Midseason Prospect Update: Cubs


The Midseason Top 10 Prospect lists are compiled from conversations with front office officials and scouts from all 30 teams. Players who have exhausted prospect eligibility or were in the Major Leagues as of June 22 are not eligible. Draftees from the 2016 draft and July 2, 2016 signees are also not eligible.

SEE ALSO: Midseason Top 100


Don't size the Cubs for World Series rings just yet.

Oh, the Cubs went into the all-star break at 53-35, with a seven-game lead over the Cardinals in the rugged National League Central.
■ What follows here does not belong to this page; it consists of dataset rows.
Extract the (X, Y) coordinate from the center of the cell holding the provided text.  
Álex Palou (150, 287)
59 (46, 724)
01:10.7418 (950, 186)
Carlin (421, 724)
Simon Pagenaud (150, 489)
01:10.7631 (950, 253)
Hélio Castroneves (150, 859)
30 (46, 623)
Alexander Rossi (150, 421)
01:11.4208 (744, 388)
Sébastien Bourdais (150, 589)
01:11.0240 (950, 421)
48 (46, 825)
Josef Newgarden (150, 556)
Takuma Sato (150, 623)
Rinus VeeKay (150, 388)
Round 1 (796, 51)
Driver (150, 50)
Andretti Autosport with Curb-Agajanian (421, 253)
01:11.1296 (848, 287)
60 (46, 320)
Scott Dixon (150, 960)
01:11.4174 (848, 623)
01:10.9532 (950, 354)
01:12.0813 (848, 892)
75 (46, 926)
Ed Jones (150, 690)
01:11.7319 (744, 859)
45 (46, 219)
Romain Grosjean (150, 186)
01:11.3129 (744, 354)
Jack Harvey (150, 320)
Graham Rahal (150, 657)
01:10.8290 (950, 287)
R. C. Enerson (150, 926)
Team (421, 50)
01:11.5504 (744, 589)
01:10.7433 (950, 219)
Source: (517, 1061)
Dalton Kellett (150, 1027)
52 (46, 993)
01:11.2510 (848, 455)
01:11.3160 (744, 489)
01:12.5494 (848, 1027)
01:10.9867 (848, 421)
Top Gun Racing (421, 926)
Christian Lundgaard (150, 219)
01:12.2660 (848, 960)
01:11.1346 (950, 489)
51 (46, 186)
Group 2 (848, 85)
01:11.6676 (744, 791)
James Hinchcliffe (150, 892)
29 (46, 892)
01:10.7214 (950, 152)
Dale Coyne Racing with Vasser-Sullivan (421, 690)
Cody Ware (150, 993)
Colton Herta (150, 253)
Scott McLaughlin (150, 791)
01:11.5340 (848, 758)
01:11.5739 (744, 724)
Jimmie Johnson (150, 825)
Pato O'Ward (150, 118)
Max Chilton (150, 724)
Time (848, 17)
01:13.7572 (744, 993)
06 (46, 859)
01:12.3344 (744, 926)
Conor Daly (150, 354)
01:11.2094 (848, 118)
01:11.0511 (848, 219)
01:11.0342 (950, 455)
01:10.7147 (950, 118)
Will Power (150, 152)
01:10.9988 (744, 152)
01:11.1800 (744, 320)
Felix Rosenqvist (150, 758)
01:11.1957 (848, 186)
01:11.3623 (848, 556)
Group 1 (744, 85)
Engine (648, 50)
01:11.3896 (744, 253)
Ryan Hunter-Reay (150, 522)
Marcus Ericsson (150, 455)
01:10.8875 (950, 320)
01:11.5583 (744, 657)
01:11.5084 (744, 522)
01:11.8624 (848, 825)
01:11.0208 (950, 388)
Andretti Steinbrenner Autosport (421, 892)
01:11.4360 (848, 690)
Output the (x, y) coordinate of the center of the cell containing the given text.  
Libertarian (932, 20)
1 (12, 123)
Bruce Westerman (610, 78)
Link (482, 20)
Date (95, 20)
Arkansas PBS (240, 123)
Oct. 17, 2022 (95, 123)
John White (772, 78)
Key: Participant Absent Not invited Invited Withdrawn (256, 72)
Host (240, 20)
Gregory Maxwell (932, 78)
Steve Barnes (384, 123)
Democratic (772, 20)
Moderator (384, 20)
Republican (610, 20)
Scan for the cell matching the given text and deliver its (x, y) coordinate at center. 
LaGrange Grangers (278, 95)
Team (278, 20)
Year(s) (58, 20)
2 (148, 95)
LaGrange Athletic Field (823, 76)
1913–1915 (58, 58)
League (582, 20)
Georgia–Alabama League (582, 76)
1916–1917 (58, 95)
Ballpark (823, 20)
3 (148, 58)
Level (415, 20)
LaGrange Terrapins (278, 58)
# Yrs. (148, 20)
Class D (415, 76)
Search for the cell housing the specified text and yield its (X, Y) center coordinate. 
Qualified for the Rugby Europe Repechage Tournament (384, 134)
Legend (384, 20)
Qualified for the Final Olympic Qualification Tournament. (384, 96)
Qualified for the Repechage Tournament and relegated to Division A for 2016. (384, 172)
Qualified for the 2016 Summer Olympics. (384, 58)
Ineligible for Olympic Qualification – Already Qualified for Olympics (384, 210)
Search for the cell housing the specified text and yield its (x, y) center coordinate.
The Cubs had struggled heading into the break, losing eight of their last 10. The Cubs had 17 games left against the Cardinals and Pirates, but also 19 games left against the Brewers and Reds.

2019 PROJECTED LINEUP
C Willson Contreras
1B Anthony Rizzo
2B Javier Baez
3B Kris Bryant
SS Addison Russell
OF Jason Heyward
OF Albert Almora Jr.
OF Kyle Schwarber
SP Jake Arrieta
SP Jon Lester
SP Kyle Hendricks
SP Dylan Cease
SP Oscar de la Cruz
Closer Hector Rondon

If the Cubs play like they did before July, it won't matter who they play. Chicago was off to the best start in baseball thanks to the game's best roster in terms of depth and versatility. The Cubs led the majors in starter's ERA (3.09) and rank second in runs scored only to the Red Sox.

And that's with some adversity thrown in, such as a bullpen that has fallen off from its 2015 pace, injuries to corner outfielders Kyle Schwarber and Jorge Soler and a poor offensive season by big-money free-agent signee Jason Heyward.
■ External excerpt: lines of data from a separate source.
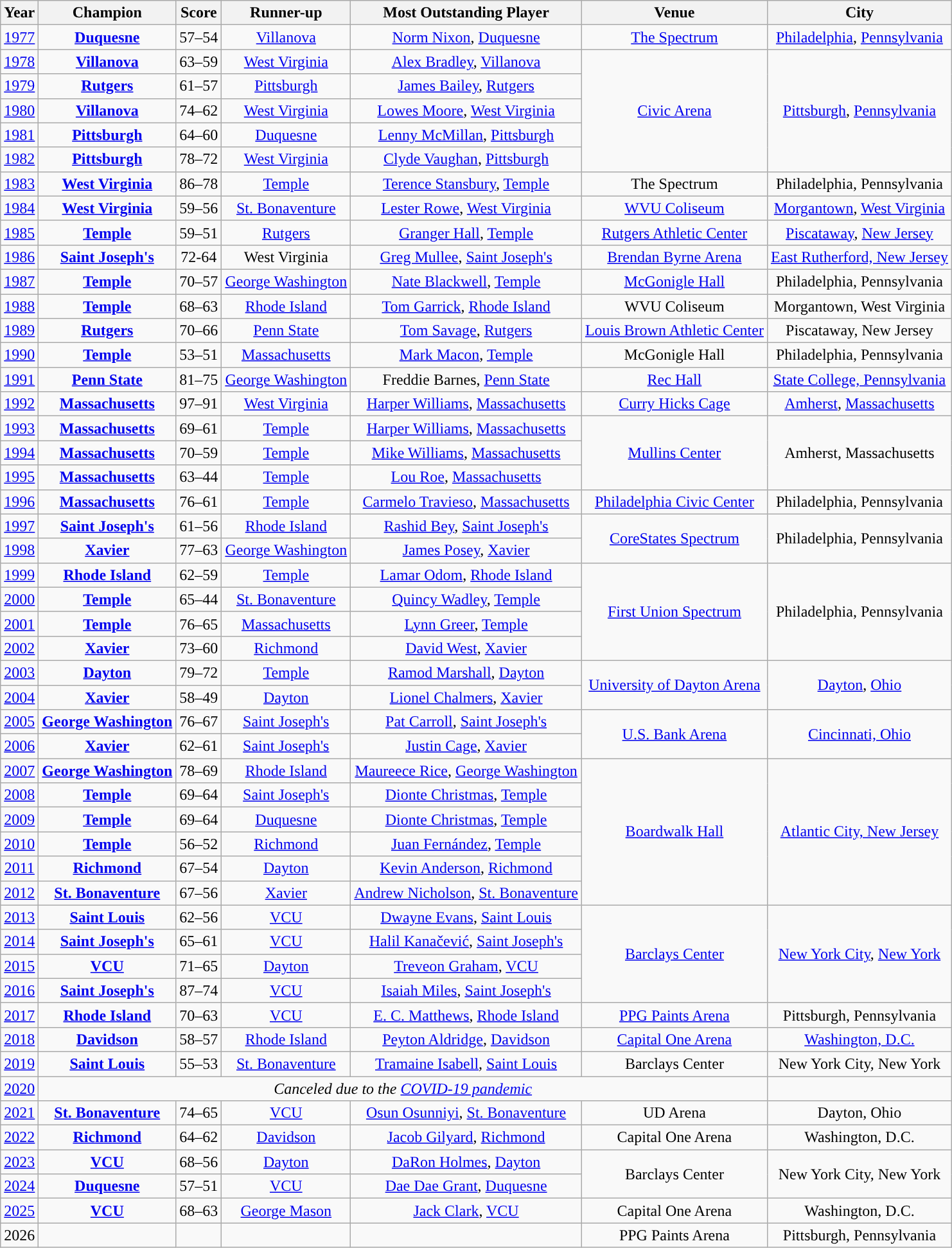
70–63 (199, 1015)
U.S. Bank Arena (674, 734)
79–72 (199, 673)
Carmelo Travieso, Massachusetts (466, 502)
62–56 (199, 917)
Champion (107, 13)
Mark Macon, Temple (466, 355)
Pat Carroll, Saint Joseph's (466, 722)
Rutgers Athletic Center (674, 233)
Lou Roe, Massachusetts (466, 477)
64–60 (199, 135)
2024 (19, 1186)
Andrew Nicholson, St. Bonaventure (466, 893)
James Posey, Xavier (466, 551)
58–49 (199, 697)
Tom Savage, Rutgers (466, 331)
Tom Garrick, Rhode Island (466, 306)
Cincinnati, Ohio (859, 734)
57–54 (199, 37)
1994 (19, 453)
69–61 (199, 428)
2003 (19, 673)
Greg Mullee, Saint Joseph's (466, 257)
1995 (19, 477)
61–57 (199, 86)
Philadelphia Civic Center (674, 502)
59–56 (199, 208)
1986 (19, 257)
1981 (19, 135)
UD Arena (674, 1113)
Dae Dae Grant, Duquesne (466, 1186)
68–56 (199, 1162)
81–75 (199, 380)
Dwayne Evans, Saint Louis (466, 917)
2007 (19, 771)
2012 (19, 893)
Lamar Odom, Rhode Island (466, 575)
Rec Hall (674, 380)
Peyton Aldridge, Davidson (466, 1039)
63–59 (199, 62)
2013 (19, 917)
1980 (19, 110)
Runner-up (286, 13)
Venue (674, 13)
Treveon Graham, VCU (466, 966)
Mullins Center (674, 453)
Maureece Rice, George Washington (466, 771)
1979 (19, 86)
2014 (19, 942)
1996 (19, 502)
76–65 (199, 624)
Mike Williams, Massachusetts (466, 453)
Rashid Bey, Saint Joseph's (466, 526)
2009 (19, 820)
Juan Fernández, Temple (466, 844)
58–57 (199, 1039)
76–67 (199, 722)
87–74 (199, 991)
David West, Xavier (466, 648)
2006 (19, 746)
James Bailey, Rutgers (466, 86)
2019 (19, 1064)
2018 (19, 1039)
71–65 (199, 966)
2017 (19, 1015)
2026 (19, 1235)
55–53 (199, 1064)
Lowes Moore, West Virginia (466, 110)
2010 (19, 844)
Civic Arena (674, 110)
Brendan Byrne Arena (674, 257)
70–59 (199, 453)
1978 (19, 62)
Kevin Anderson, Richmond (466, 868)
1990 (19, 355)
61–56 (199, 526)
Isaiah Miles, Saint Joseph's (466, 991)
1985 (19, 233)
1982 (19, 159)
1988 (19, 306)
Lester Rowe, West Virginia (466, 208)
70–66 (199, 331)
Clyde Vaughan, Pittsburgh (466, 159)
2005 (19, 722)
57–51 (199, 1186)
E. C. Matthews, Rhode Island (466, 1015)
67–56 (199, 893)
Halil Kanačević, Saint Joseph's (466, 942)
Canceled due to the COVID-19 pandemic (403, 1089)
63–44 (199, 477)
2011 (19, 868)
1991 (19, 380)
Terence Stansbury, Temple (466, 184)
Most Outstanding Player (466, 13)
1992 (19, 404)
1989 (19, 331)
Freddie Barnes, Penn State (466, 380)
Boardwalk Hall (674, 832)
Atlantic City, New Jersey (859, 832)
City (859, 13)
Tramaine Isabell, Saint Louis (466, 1064)
Granger Hall, Temple (466, 233)
59–51 (199, 233)
1999 (19, 575)
Lionel Chalmers, Xavier (466, 697)
65–61 (199, 942)
Nate Blackwell, Temple (466, 281)
2021 (19, 1113)
East Rutherford, New Jersey (859, 257)
56–52 (199, 844)
2016 (19, 991)
Ramod Marshall, Dayton (466, 673)
Louis Brown Athletic Center (674, 331)
97–91 (199, 404)
67–54 (199, 868)
Osun Osunniyi, St. Bonaventure (466, 1113)
65–44 (199, 599)
2001 (19, 624)
2004 (19, 697)
1998 (19, 551)
2002 (19, 648)
64–62 (199, 1138)
2020 (19, 1089)
DaRon Holmes, Dayton (466, 1162)
2025 (19, 1211)
First Union Spectrum (674, 612)
74–62 (199, 110)
Lenny McMillan, Pittsburgh (466, 135)
Jacob Gilyard, Richmond (466, 1138)
Year (19, 13)
Alex Bradley, Villanova (466, 62)
73–60 (199, 648)
1997 (19, 526)
70–57 (199, 281)
Score (199, 13)
2022 (19, 1138)
1993 (19, 428)
72-64 (199, 257)
George Mason (286, 1211)
78–69 (199, 771)
77–63 (199, 551)
76–61 (199, 502)
2000 (19, 599)
2023 (19, 1162)
1983 (19, 184)
78–72 (199, 159)
Norm Nixon, Duquesne (466, 37)
74–65 (199, 1113)
Lynn Greer, Temple (466, 624)
62–61 (199, 746)
CoreStates Spectrum (674, 538)
Quincy Wadley, Temple (466, 599)
1987 (19, 281)
62–59 (199, 575)
2015 (19, 966)
Justin Cage, Xavier (466, 746)
1984 (19, 208)
State College, Pennsylvania (859, 380)
86–78 (199, 184)
University of Dayton Arena (674, 685)
53–51 (199, 355)
Jack Clark, VCU (466, 1211)
1977 (19, 37)
2008 (19, 795)
Curry Hicks Cage (674, 404)
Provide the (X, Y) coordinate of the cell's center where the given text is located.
There's room for improvement from Heyward and the bullpen, and the Cubs have had a strong year on the farm, with catcher Willson Contreras and outfielder Albert Almora jumping to the majors as part-time contributors. Other prospects such as Eloy Jimenez and Mark Zagunis—a prime trade candidate considering the Cubs' big league outfield depth—have had strong years, but at the top levels, Chicago doesn't have much pitching help ready for the majors. The club's top pitching prospects are either at lower levels, hurt—or both. Thirteen of the first 14 picks the Cubs made in the draft were pitchers, hinting at the organization's own self-evaluation of its pitching prospects and this years's draft class.